2)At the end of 2003, CITA reimposed limits on 222 (knit fabrics), 349/649 (cotton and MMF bras) and 350/650 (cotton and MMF dressing gowns and robes) which expire on
December 23, 2004. Reinstatement of these safeguard limits has been sought, see further details below.
3)Domestic industry has several petitions pending which are based on threat of market
disruption. The categories listed below apply to garments for men, boys, women, and girls as applicable. However, on December 30, 2004, the Court of International Trade
entered a temporary injunction barring the Administration from considering these petitions and other petitions based on threat of market disruption. Petitions based on
actual market disruption are outside the scope of the order.
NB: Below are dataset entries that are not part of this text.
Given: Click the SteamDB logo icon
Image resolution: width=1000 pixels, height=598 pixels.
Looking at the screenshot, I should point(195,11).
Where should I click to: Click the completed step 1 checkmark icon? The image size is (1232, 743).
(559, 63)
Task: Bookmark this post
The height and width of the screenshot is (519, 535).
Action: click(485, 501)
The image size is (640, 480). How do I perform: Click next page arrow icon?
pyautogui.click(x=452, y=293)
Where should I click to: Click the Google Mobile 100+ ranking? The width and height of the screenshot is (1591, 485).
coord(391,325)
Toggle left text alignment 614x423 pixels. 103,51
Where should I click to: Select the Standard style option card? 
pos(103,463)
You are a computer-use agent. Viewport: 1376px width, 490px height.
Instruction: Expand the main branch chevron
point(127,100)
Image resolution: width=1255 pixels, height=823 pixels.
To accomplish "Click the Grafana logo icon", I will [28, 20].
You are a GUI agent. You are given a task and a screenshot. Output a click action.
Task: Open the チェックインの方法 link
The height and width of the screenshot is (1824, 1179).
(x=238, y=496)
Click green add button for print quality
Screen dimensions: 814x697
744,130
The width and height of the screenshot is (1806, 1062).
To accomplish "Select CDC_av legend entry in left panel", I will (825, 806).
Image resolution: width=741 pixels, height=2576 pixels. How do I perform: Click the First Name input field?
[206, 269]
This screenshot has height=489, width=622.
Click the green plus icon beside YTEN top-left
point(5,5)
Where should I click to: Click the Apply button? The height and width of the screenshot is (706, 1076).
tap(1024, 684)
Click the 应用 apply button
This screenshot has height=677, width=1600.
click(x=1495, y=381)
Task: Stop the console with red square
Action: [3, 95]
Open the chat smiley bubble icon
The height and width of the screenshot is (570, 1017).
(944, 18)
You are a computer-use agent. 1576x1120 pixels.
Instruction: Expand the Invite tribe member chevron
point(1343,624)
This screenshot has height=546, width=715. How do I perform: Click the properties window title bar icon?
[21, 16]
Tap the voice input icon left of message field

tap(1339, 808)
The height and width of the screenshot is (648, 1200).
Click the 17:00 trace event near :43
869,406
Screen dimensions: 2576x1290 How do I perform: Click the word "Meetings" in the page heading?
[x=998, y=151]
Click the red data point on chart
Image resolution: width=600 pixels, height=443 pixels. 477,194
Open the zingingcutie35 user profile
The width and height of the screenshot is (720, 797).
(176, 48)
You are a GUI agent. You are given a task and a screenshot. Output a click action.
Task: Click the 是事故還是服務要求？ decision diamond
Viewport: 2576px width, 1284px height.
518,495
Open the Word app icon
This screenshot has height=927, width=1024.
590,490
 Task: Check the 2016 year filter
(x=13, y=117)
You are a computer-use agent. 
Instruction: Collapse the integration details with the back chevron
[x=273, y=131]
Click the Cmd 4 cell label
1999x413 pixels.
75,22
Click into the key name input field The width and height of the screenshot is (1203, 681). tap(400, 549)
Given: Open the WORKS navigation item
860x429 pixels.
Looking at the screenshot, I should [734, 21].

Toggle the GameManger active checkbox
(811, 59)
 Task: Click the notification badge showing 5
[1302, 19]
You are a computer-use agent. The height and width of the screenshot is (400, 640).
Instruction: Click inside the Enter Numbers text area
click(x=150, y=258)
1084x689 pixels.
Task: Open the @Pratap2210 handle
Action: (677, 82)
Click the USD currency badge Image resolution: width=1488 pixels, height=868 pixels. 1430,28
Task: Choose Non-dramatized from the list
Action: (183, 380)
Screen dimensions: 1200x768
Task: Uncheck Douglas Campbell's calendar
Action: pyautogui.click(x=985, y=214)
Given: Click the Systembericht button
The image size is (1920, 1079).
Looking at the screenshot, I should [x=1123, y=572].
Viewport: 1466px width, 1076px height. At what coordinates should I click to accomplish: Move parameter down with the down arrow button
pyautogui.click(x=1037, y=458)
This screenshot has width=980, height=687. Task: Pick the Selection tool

a)Cotton trousers - 347/348; CITA will make a determination by February 1, 2005 whether to request consultation with China;
b) MMF knit shirts and blouses - 638/639; determination due by February 7, 2005; c)Cotton knit shirts and blouses - 338/339; determination due by February 7, 2005;
d)MMF trousers - 647/648; determination due by February 7, 2005; e)Cotton and MMF fiber shirts, not knit - 340/640; determination due by February 7, 2005;
f)Cotton and MMF underwear - 352/652; determination due by February 7, 2005; g)Combed cotton yarn - 301; determination due by February 21, 2005;
h)Other synthetic filament fabric - 620; determination due by March 7, 2005; i)Wool trousers - 447; determination due by March 11, 2005;
j) Knit fabrics - 222; determination due by March 19, 2005; k) Cotton and MMF bras - 349/649; determination due by March 29, 2005;
l) Cotton and MMF dressing gowns and robe - 350/650; determination due by March 27, 2005.
4)On December 23, 2004, CITA exempted the following items from the reimposition of
limits: properly marked commercial samples valued at $800 or less and importations under HTSUS items: 9801.00.20, 9801.00.25, 9801.00.26, 9802.00.40, 9802.00.50, 9811.00.60, 9813.00.05, 9817.60.00.
5)On December 17, 2004 CITA announced that visa and ELVIS requirements have been eliminated for WTO member countries for textiles exported on or after January 1,
2005. The following countries are affected: Bahrain, Bangladesh, Brazil, Cambodia, China, Colombia, Costa Rica, Dominican Republic, Egypt, El Salvador, Fiji,
Guatemala, Haiti, Hong Kong, Hungary, Indian, Indonesia, Jamaica, Japan, Korea, Lebanon, Macau, Malaysia, Maldives, Mauritius, Macedonia, Nepal, Oman, Pakistan,
Panama, Peru, Poland, Philippines, Qatar, Romania, Singapore, Slovak Republic, Sri Lanka, Taiwan, Thailand, Trinidad, Turkey, UAE and Uruguay and covers cotton, wool,
manmade fiber, silk blend and non-cotton vegetable fiber textile and textile products subject to the Agreement on Textiles and Clothing. This change has no impact on non-WTO members.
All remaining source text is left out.